Zoological Research ›› 2017, Vol. 38 ›› Issue (4): 171-179.doi: 10.24272/j.issn.2095-8137.2017.042

Special Issue: Animal models Neuroscience

• Review •     Next Articles

Models and detection of spontaneous recurrent seizures in laboratory rodents

Bin Gu1, Katherine A. Dalton2   

  1. 1 Department of Cell Biology and Physiology, University of North Carolina, Chapel Hill, NC 27599, USA;
    2 Psychology & Neuroscience Program, University of North Carolina, Chapel Hill, NC 27599, USA
  • Received:2017-04-05 Revised:2017-06-20 Online:2017-07-18 Published:2017-08-18
  • Contact: Bin Gu, bin_gu@med.unc.edu E-mail:bin_gu@med.unc.edu
  • Supported by:
    This study was supported by the American Epilepsy Society Fellowship (2016)

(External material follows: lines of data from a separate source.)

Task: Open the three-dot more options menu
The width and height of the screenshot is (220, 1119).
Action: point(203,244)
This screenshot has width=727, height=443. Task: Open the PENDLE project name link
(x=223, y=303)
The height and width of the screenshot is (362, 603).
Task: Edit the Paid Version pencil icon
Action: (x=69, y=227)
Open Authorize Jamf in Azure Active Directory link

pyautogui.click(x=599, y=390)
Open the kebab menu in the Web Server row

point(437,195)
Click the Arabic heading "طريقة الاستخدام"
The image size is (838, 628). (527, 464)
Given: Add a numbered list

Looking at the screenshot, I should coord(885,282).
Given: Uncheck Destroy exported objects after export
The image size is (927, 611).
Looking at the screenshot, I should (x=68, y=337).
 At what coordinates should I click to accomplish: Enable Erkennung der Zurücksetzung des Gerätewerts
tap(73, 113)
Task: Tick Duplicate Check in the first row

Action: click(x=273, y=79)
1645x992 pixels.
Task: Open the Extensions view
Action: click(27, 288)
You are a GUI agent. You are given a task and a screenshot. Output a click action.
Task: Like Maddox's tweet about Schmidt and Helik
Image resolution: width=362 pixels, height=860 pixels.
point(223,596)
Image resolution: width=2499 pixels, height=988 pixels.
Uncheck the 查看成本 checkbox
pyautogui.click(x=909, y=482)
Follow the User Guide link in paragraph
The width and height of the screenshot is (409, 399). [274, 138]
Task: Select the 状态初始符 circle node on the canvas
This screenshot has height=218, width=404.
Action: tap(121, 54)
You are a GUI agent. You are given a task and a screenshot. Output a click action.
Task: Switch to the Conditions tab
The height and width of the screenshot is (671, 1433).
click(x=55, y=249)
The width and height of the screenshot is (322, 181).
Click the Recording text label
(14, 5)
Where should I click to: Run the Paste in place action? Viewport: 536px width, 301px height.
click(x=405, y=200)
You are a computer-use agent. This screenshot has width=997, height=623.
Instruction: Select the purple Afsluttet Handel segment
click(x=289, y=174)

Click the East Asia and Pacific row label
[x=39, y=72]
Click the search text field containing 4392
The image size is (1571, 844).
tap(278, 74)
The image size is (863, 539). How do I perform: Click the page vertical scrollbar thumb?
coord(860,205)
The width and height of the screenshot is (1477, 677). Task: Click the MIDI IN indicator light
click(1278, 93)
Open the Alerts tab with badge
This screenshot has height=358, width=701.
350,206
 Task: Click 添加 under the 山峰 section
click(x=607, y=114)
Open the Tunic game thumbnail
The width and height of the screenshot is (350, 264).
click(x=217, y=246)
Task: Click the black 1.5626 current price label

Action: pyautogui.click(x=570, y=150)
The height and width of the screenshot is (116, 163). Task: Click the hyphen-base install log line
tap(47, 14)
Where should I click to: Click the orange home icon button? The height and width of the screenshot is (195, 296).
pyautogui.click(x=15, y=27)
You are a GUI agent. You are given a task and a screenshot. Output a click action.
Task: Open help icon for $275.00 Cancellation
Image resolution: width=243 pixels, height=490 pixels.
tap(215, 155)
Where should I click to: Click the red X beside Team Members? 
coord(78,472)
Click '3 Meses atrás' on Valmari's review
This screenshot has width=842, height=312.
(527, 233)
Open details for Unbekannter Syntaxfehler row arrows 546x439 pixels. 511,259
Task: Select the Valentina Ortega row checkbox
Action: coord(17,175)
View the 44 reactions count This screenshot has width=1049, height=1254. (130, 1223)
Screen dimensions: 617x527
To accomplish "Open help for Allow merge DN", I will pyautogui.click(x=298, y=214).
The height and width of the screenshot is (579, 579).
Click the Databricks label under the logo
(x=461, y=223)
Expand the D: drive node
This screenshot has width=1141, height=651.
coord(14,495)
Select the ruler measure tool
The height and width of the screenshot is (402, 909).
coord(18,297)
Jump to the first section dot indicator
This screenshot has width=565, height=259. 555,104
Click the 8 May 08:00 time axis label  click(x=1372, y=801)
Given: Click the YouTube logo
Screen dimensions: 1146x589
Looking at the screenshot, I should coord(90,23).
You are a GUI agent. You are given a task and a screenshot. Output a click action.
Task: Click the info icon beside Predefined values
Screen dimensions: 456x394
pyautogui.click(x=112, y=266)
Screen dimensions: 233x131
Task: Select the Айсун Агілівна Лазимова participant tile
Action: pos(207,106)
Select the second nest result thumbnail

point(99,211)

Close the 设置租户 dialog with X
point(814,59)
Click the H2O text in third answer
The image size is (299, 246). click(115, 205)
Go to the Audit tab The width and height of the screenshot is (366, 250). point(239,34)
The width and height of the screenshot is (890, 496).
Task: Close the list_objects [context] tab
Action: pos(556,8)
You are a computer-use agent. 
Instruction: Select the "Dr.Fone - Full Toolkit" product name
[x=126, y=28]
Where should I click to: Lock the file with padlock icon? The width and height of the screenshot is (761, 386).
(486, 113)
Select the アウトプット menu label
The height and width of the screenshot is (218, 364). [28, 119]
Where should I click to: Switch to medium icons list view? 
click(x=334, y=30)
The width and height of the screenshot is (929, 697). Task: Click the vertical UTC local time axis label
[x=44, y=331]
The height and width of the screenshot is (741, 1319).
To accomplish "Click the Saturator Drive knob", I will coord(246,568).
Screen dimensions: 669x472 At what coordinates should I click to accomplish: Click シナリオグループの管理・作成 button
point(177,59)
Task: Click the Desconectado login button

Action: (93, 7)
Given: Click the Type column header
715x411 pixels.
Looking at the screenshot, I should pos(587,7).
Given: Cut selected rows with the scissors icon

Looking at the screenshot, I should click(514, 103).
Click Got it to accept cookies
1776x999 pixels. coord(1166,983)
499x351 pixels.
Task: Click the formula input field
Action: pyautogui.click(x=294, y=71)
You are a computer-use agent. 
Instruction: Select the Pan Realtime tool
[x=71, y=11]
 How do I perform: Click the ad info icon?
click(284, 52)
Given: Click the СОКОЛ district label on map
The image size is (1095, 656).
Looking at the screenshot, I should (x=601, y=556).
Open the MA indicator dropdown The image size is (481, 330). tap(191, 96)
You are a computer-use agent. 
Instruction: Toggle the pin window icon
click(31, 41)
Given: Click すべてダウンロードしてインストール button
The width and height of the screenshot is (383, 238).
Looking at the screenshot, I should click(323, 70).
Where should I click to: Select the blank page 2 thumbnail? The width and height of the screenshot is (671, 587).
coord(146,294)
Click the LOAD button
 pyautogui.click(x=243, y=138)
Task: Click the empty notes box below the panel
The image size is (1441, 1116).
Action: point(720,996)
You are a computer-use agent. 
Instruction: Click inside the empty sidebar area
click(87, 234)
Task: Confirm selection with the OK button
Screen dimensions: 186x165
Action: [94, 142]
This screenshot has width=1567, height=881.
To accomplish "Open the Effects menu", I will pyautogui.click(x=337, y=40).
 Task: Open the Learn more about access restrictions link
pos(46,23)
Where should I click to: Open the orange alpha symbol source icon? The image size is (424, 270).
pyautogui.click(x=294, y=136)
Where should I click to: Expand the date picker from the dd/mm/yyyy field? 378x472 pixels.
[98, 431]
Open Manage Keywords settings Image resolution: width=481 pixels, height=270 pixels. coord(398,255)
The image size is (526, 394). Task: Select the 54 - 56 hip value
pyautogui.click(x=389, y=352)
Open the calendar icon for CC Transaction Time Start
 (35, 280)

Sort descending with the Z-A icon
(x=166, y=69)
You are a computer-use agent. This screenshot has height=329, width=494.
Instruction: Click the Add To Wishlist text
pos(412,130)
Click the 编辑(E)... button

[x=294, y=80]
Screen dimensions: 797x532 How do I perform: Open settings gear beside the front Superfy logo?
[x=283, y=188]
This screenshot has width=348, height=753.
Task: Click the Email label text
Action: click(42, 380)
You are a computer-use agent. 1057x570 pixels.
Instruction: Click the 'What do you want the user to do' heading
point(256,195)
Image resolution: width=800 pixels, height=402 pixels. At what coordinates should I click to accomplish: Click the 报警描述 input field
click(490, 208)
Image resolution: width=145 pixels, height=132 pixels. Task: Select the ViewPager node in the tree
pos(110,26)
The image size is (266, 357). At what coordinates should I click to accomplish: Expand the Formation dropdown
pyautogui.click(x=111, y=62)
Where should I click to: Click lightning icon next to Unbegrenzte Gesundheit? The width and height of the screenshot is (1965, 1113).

Abstract: Epilepsy, characterized by spontaneous recurrent seizures (SRS), is a serious and common neurological disorder afflicting an estimated 1% of the population worldwide. Animal experiments, especially those utilizing small laboratory rodents, remain essential to understanding the fundamental mechanisms underlying epilepsy and to prevent, diagnose, and treat this disease. While much attention has been focused on epileptogenesis in animal models of epilepsy, there is little discussion on SRS, the hallmark of epilepsy. This is in part due to the technical difficulties of rigorous SRS detection. In this review, we comprehensively summarize both genetic and acquired models of SRS and discuss the methodology used to monitor and detect SRS in mice and rats.